= Task item =
Copy nothing but the lines from the one containing "You are a computer-use" through the last line of the records, repeated exactly and without pictures.

(Items listed in a dataset)
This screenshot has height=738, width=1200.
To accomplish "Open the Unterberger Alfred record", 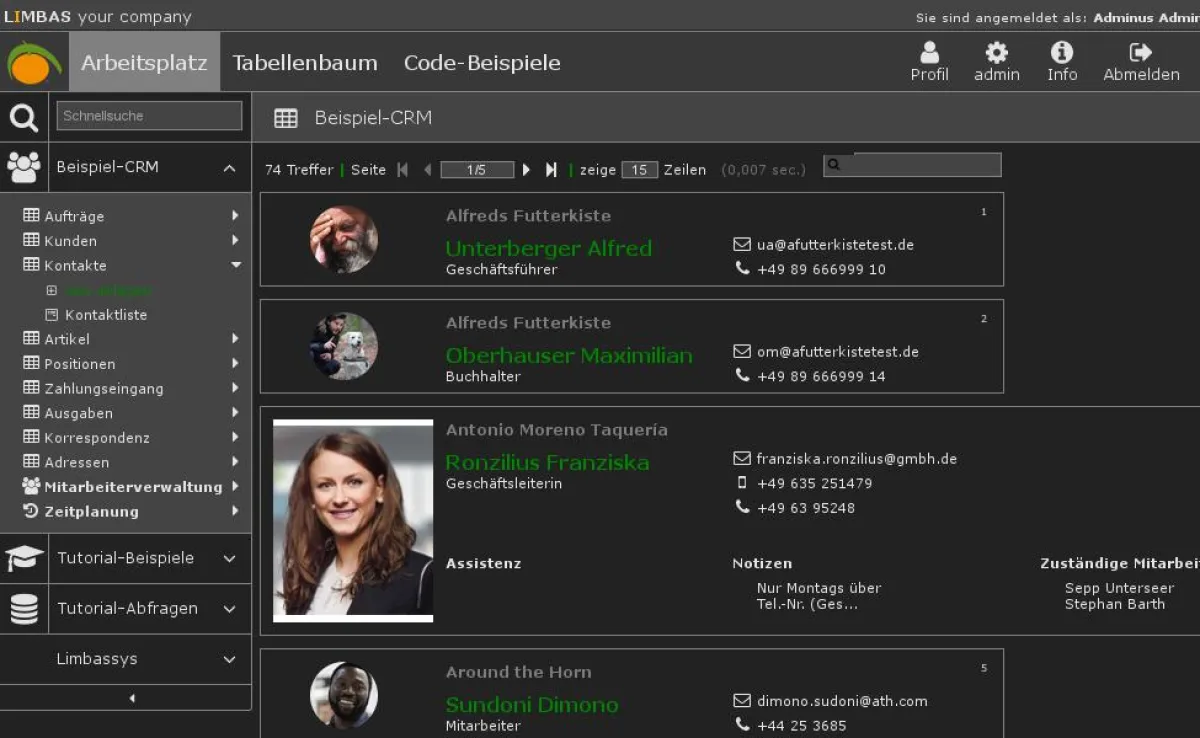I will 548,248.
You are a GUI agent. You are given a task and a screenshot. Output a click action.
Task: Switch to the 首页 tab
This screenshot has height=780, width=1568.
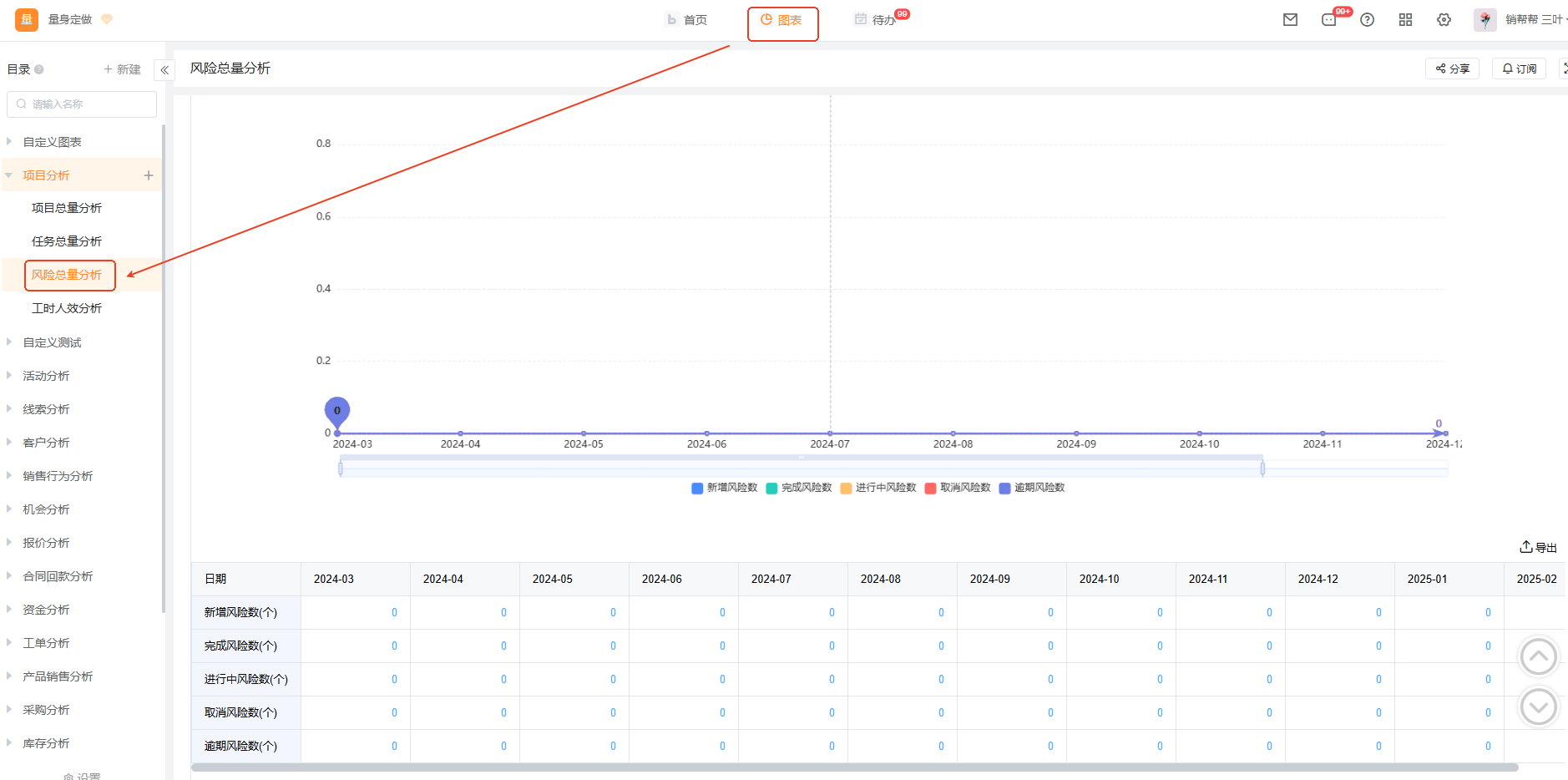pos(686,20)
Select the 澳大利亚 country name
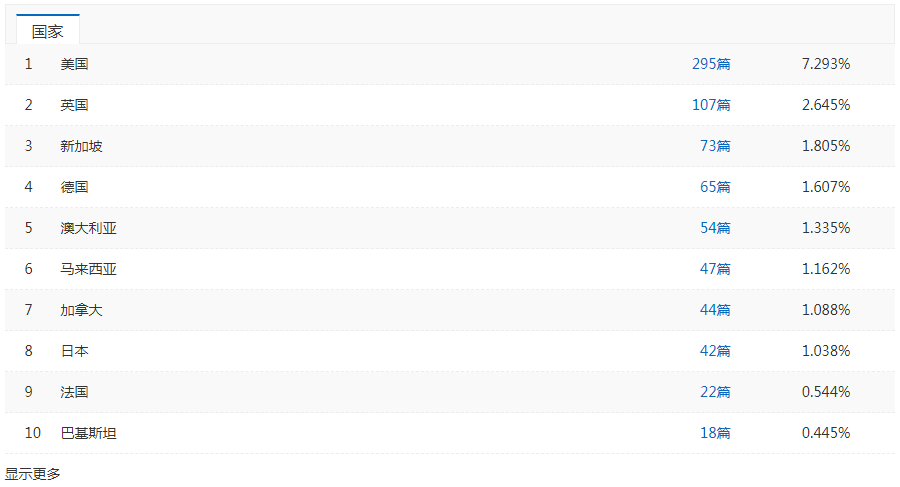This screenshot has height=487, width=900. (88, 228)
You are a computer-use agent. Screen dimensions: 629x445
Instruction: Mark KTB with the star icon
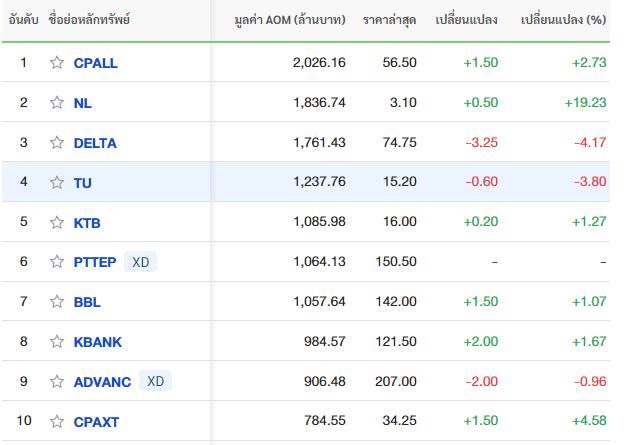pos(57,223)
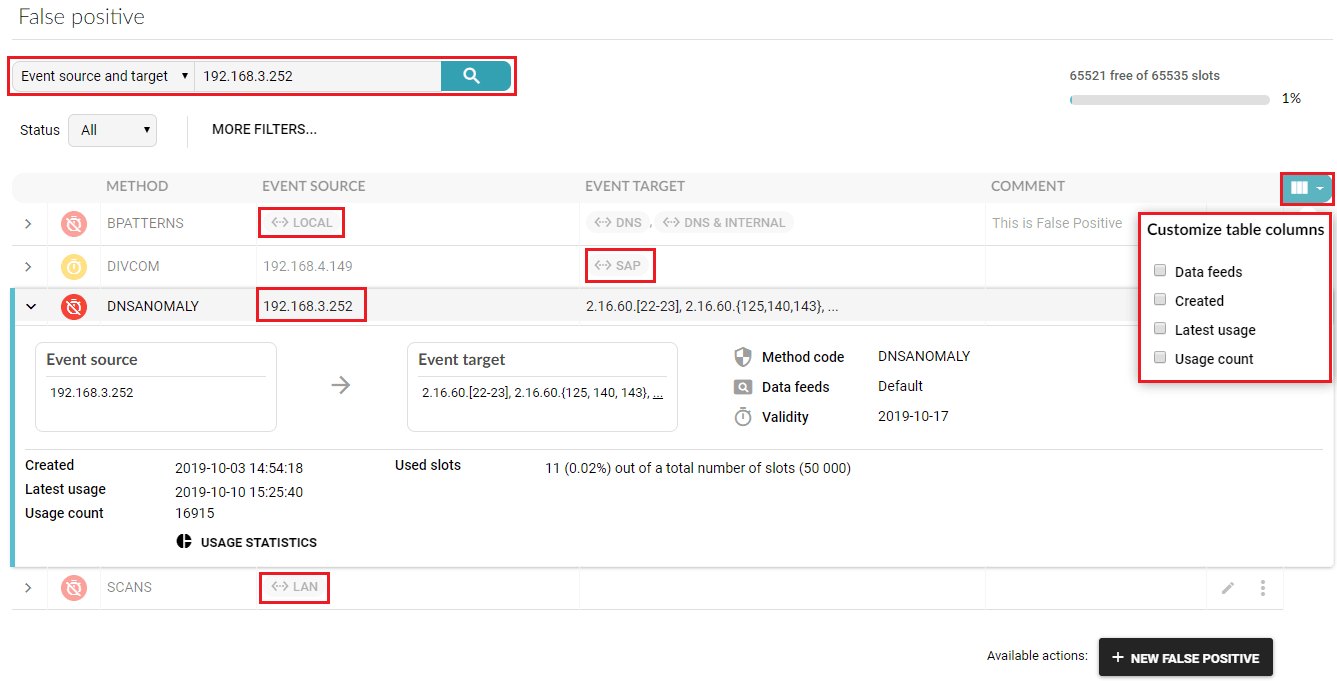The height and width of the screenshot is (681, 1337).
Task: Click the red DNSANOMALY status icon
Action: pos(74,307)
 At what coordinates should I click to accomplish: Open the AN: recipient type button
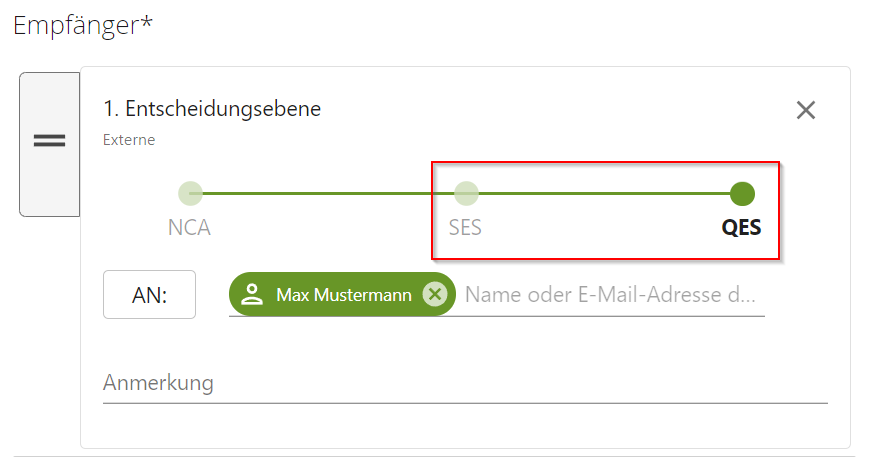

= Response area =
You are a computer-use agent. Screen dimensions: 629x445
Instruction: Mark KTB with the star icon
pos(57,223)
The height and width of the screenshot is (681, 1337).
Task: Click the red DNSANOMALY status icon
Action: pos(74,307)
 At what coordinates should I click to accomplish: Open the AN: recipient type button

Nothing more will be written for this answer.